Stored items

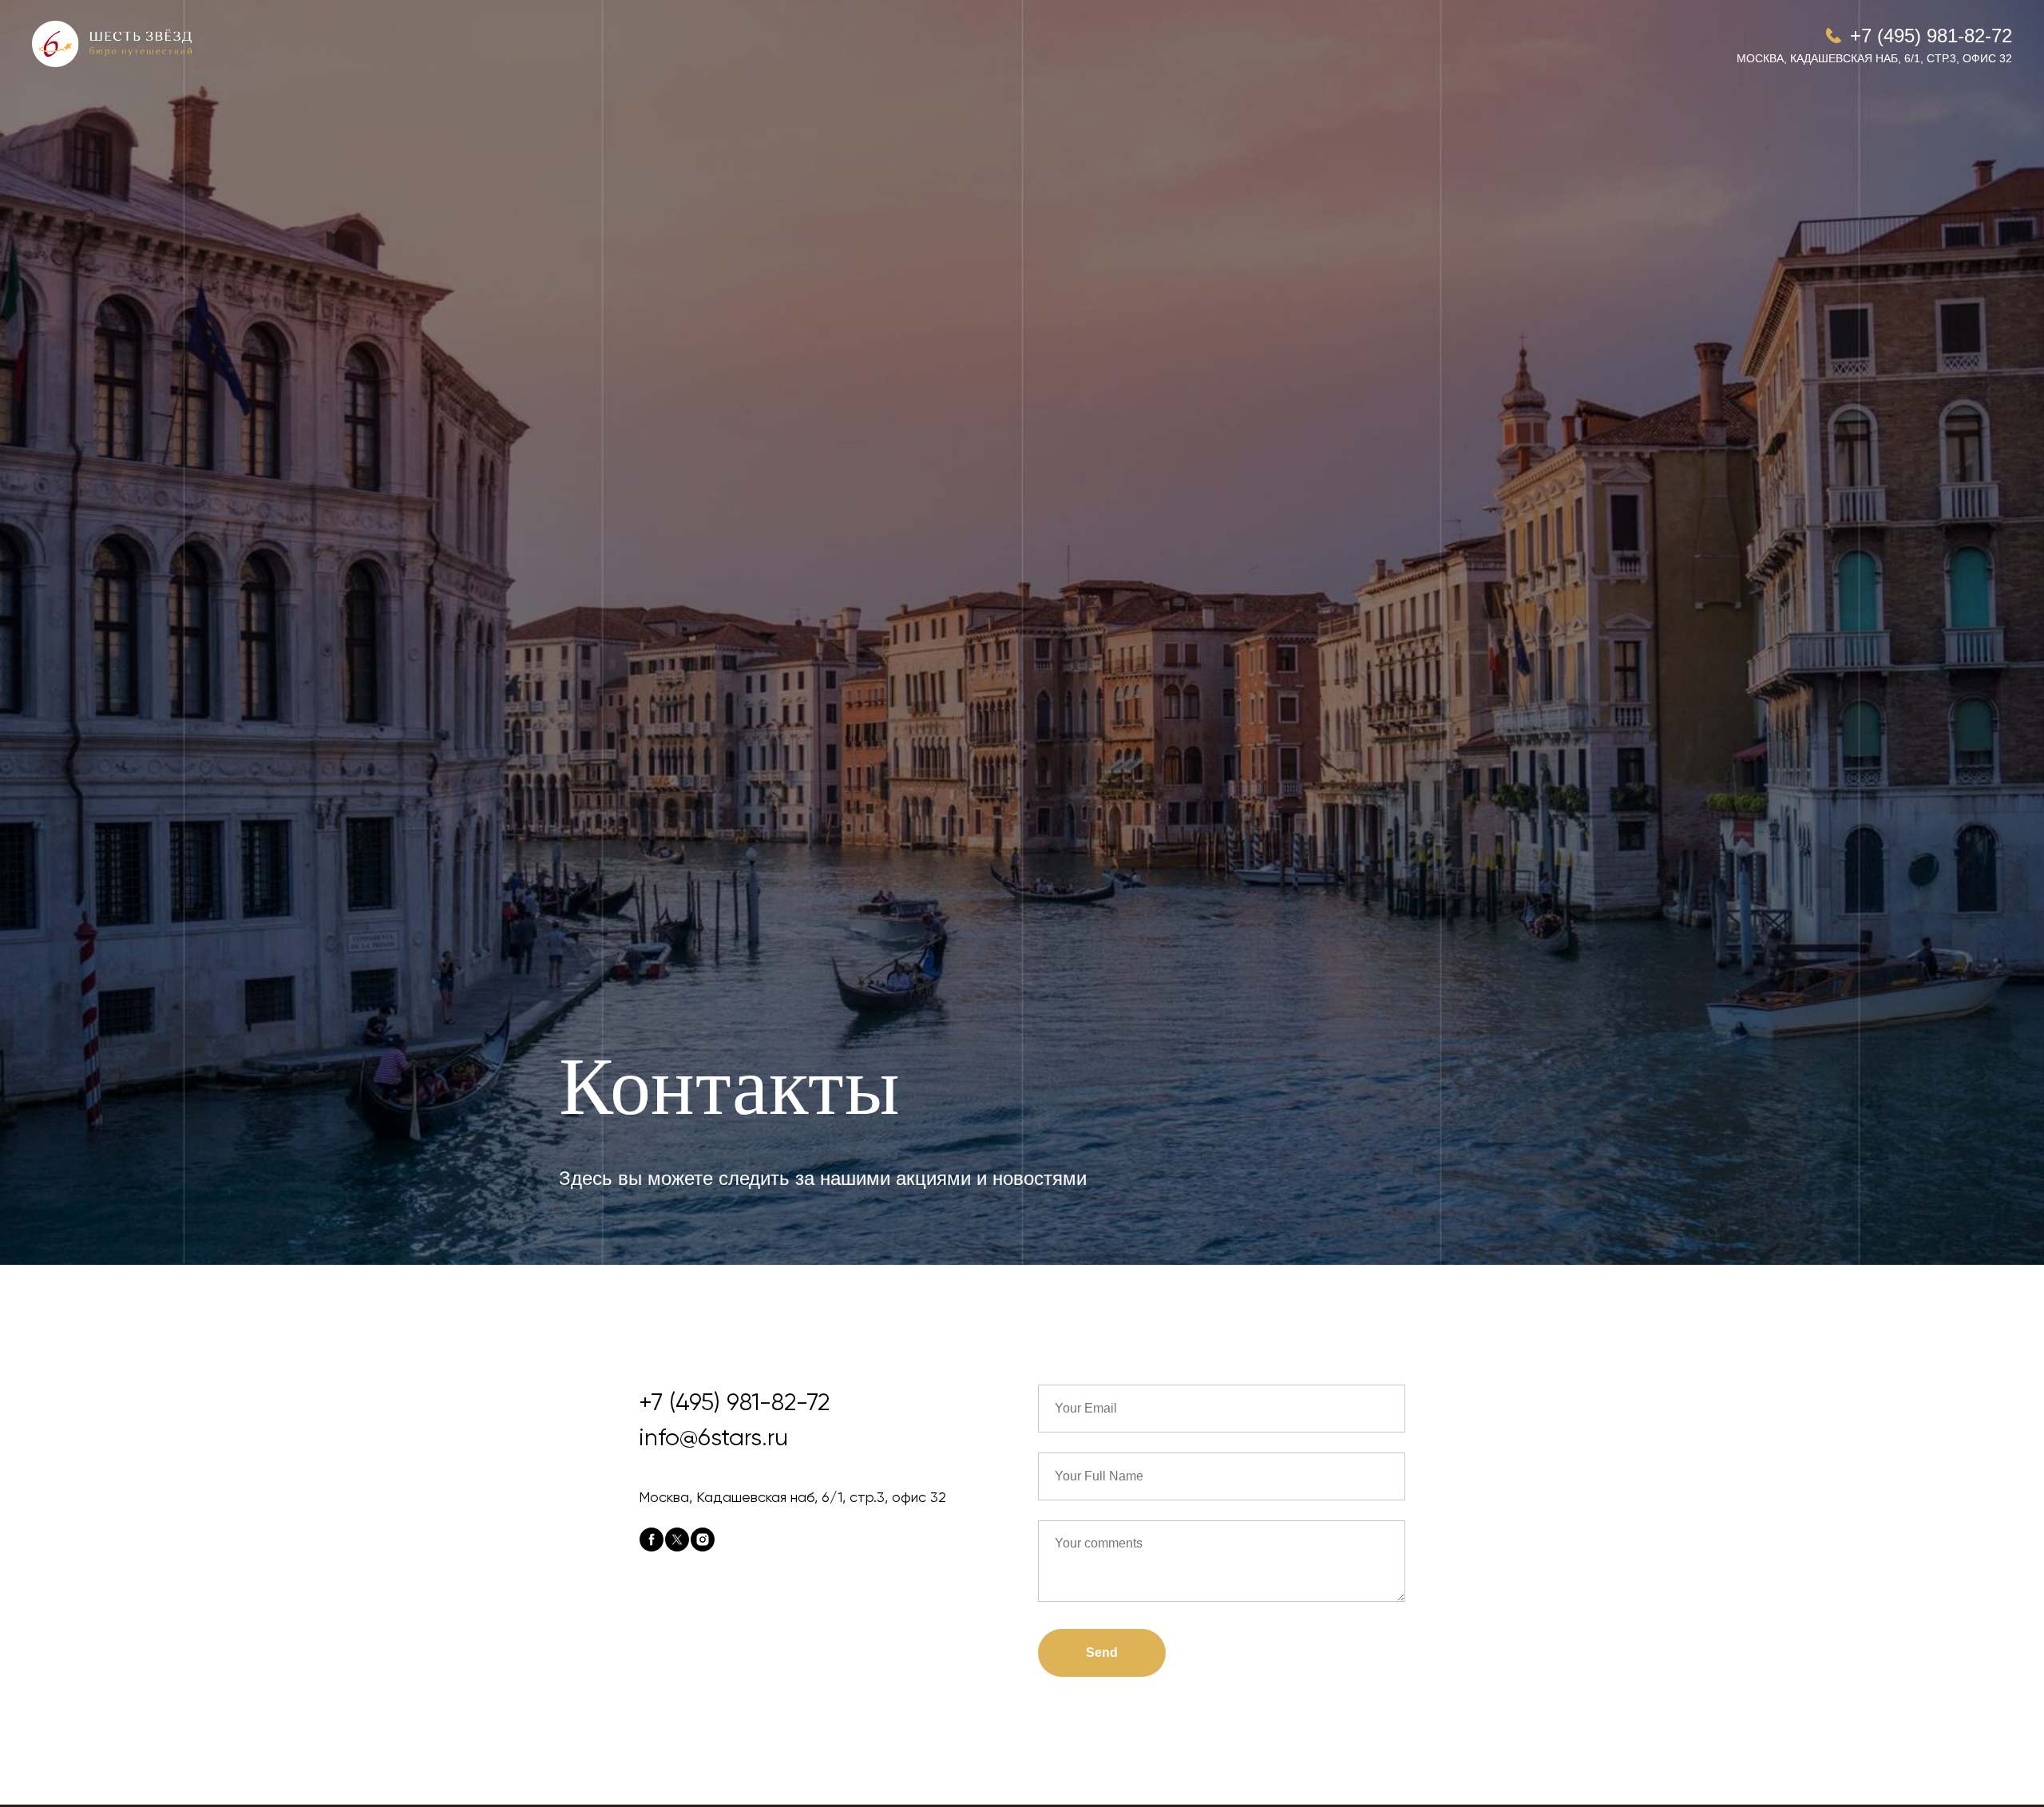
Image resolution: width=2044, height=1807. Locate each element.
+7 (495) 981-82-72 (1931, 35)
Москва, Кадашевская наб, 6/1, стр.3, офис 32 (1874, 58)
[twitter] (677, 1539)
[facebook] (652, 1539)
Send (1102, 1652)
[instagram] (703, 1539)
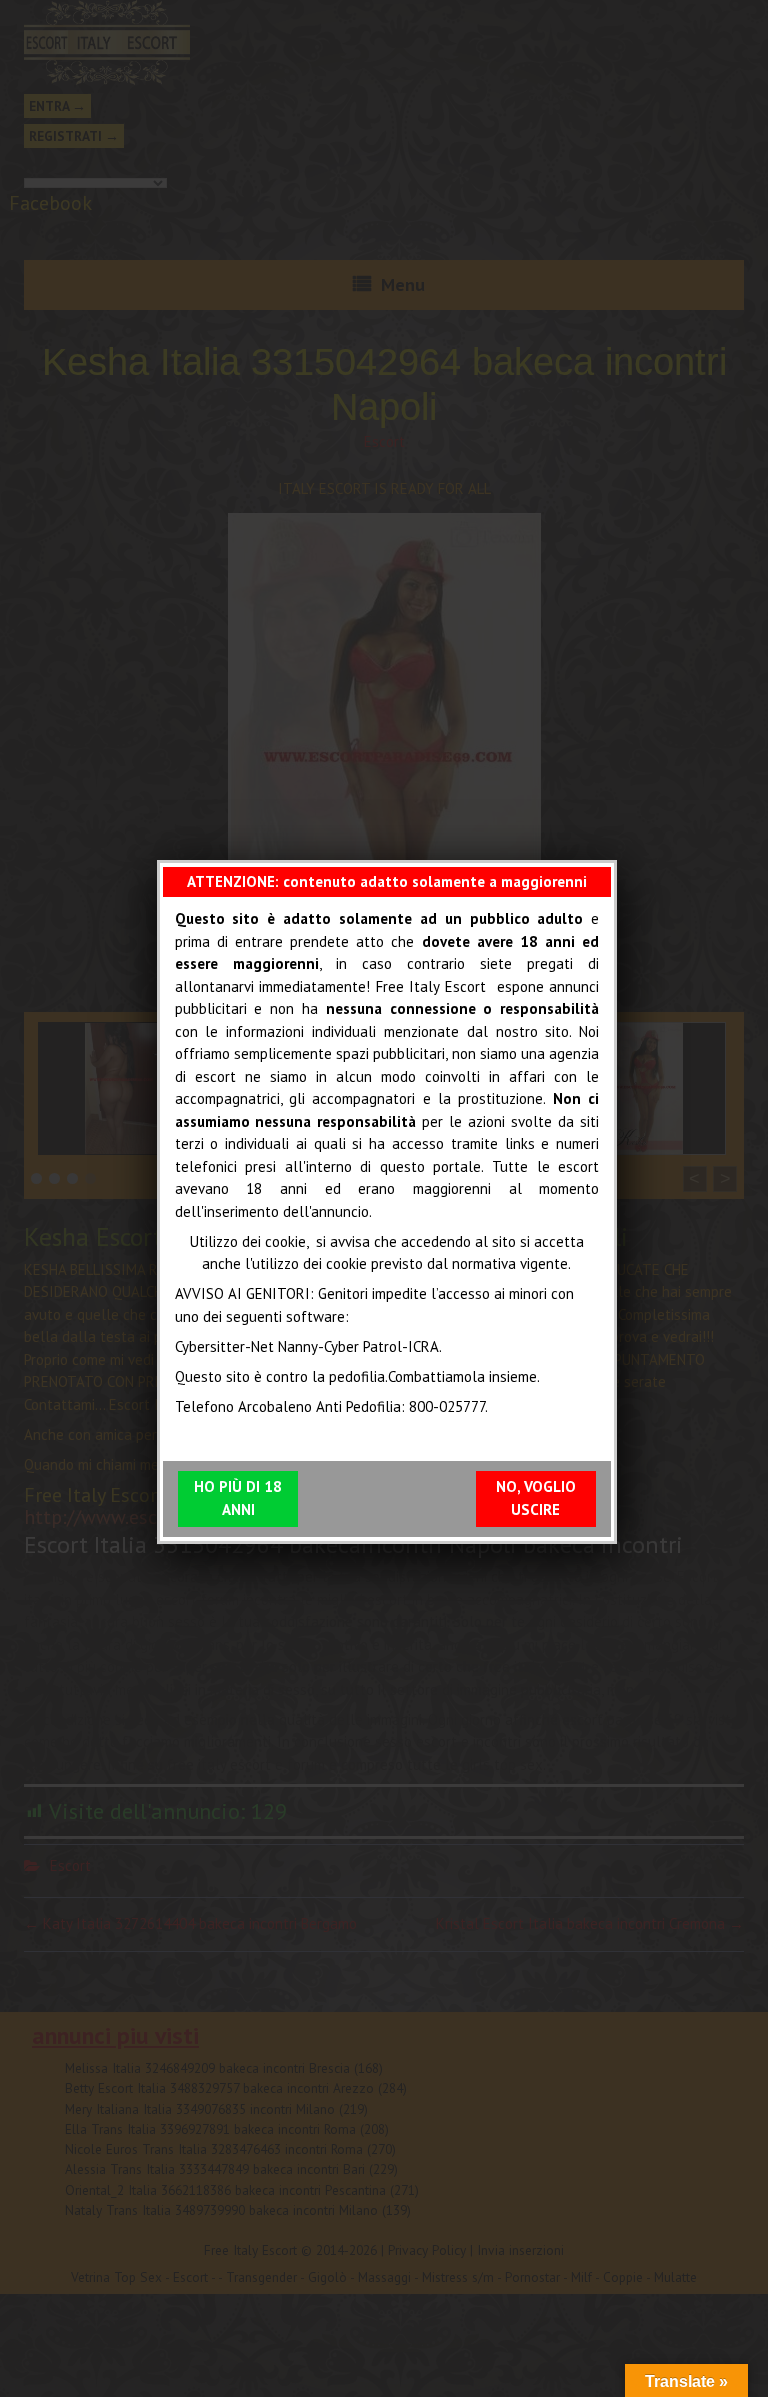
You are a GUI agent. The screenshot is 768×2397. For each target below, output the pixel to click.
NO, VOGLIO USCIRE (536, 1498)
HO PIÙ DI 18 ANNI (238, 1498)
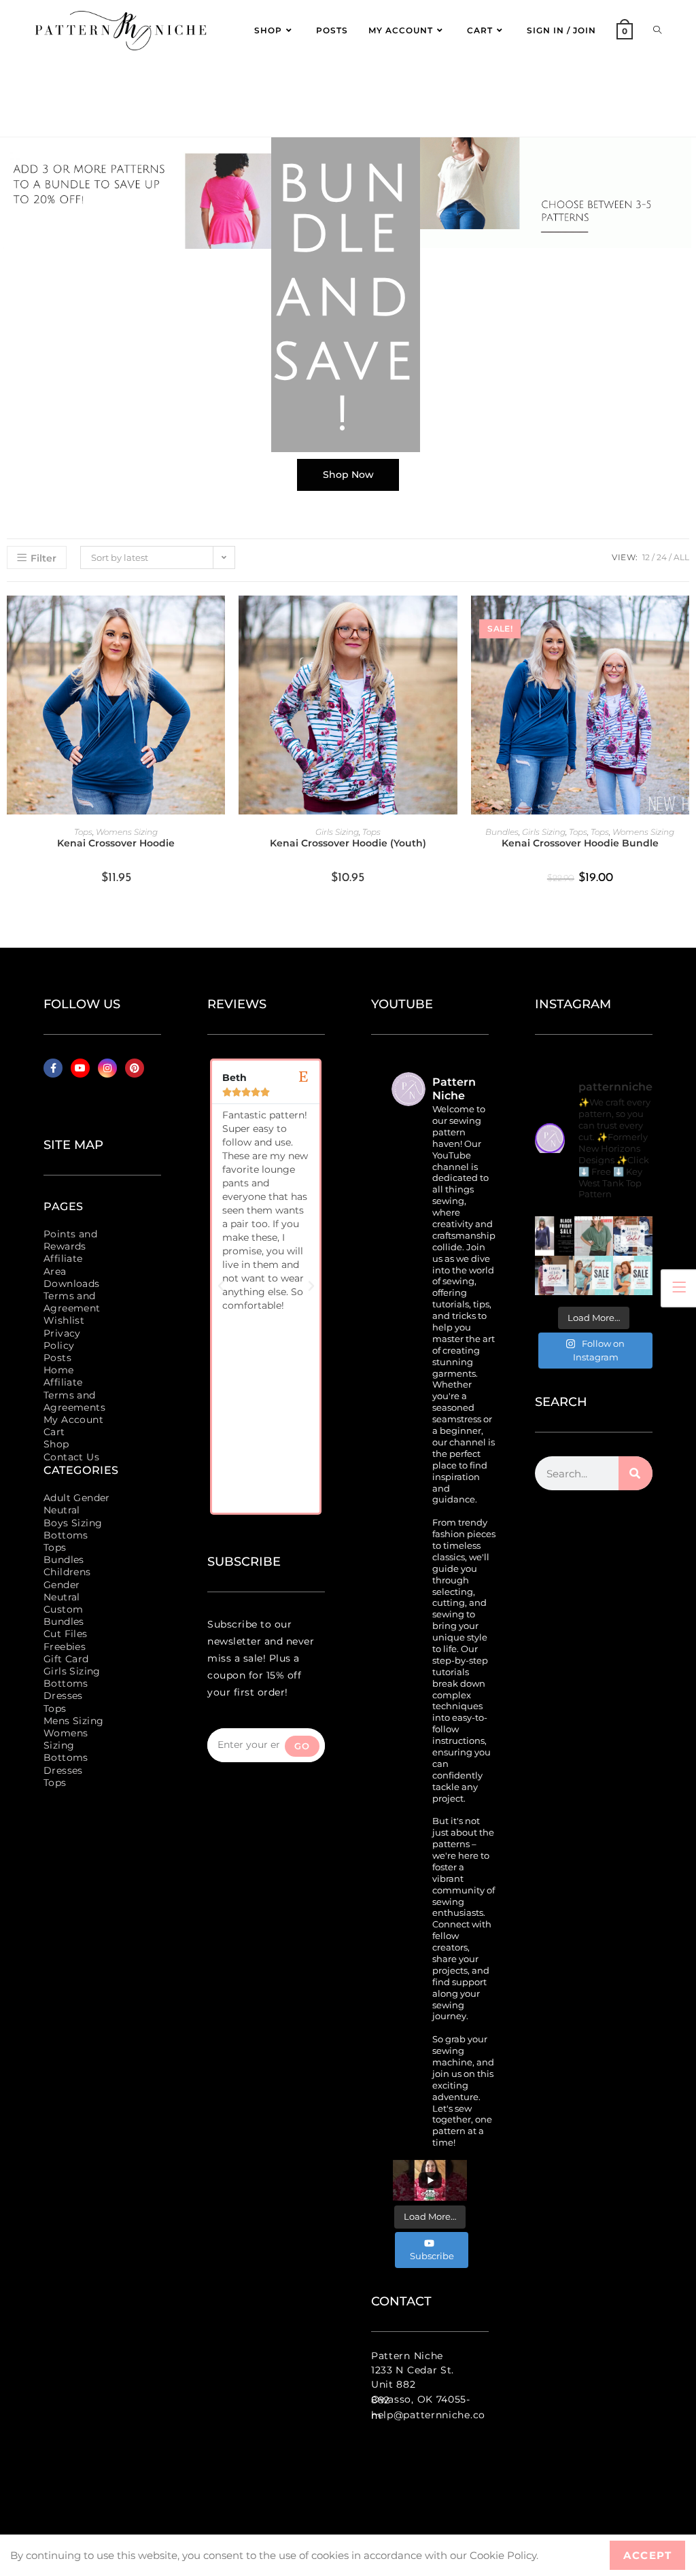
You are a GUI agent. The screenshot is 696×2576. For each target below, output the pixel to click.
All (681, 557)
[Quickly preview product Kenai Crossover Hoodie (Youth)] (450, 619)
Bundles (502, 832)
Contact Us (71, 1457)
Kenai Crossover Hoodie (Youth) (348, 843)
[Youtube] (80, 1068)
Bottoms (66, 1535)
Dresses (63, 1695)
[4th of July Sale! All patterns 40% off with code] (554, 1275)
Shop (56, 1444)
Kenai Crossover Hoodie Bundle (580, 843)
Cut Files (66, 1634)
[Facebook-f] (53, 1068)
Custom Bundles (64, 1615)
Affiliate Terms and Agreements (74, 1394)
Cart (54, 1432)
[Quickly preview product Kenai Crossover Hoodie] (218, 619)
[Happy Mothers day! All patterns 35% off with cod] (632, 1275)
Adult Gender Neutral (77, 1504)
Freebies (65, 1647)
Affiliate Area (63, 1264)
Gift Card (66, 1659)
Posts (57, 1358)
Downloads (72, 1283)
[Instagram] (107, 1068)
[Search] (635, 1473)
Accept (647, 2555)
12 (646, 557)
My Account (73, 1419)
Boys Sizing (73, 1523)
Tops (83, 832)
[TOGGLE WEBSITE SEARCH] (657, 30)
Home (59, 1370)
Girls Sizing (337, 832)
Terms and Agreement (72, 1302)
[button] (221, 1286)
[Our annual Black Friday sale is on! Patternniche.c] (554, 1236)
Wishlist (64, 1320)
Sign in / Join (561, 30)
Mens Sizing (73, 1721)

DIRECTIONS FOR THIS TASK:
Return the data exactly. Pictures stay out.

WORKED SOLUTION:
Image resolution: width=2044, height=1807. Locate each element.
+7 (495) 981-82-72 (1931, 35)
Москва, Кадашевская наб, 6/1, стр.3, офис 32 (1874, 58)
[twitter] (677, 1539)
[facebook] (652, 1539)
Send (1102, 1652)
[instagram] (703, 1539)
You are a GUI agent. The screenshot is 768×2397. For each target below, output the pixel to click.
NO, VOGLIO USCIRE (536, 1498)
HO PIÙ DI 18 ANNI (238, 1498)
You are a GUI agent. The screenshot is 696×2576. For each target below, output the pixel to click.
All (681, 557)
[Quickly preview product Kenai Crossover Hoodie (Youth)] (450, 619)
Bundles (502, 832)
Contact Us (71, 1457)
Kenai Crossover Hoodie (Youth) (348, 843)
[Youtube] (80, 1068)
Bottoms (66, 1535)
Dresses (63, 1695)
[4th of July Sale! All patterns 40% off with code] (554, 1275)
Shop (56, 1444)
Kenai Crossover Hoodie Bundle (580, 843)
Cut Files (66, 1634)
[Facebook-f] (53, 1068)
Custom Bundles (64, 1615)
Affiliate Terms and Agreements (74, 1394)
Cart (54, 1432)
[Quickly preview product Kenai Crossover Hoodie] (218, 619)
[Happy Mothers day! All patterns 35% off with cod] (632, 1275)
Adult Gender Neutral (77, 1504)
Freebies (65, 1647)
Affiliate Area (63, 1264)
Gift Card (66, 1659)
Posts (57, 1358)
Downloads (72, 1283)
[Instagram] (107, 1068)
[Search] (635, 1473)
Accept (647, 2555)
12 (646, 557)
My Account (73, 1419)
Boys Sizing (73, 1523)
Tops (83, 832)
[TOGGLE WEBSITE SEARCH] (657, 30)
Home (59, 1370)
Girls Sizing (337, 832)
Terms and Agreement (72, 1302)
[button] (221, 1286)
[Our annual Black Friday sale is on! Patternniche.c] (554, 1236)
Wishlist (64, 1320)
Sign in / Join (561, 30)
Mens Sizing (73, 1721)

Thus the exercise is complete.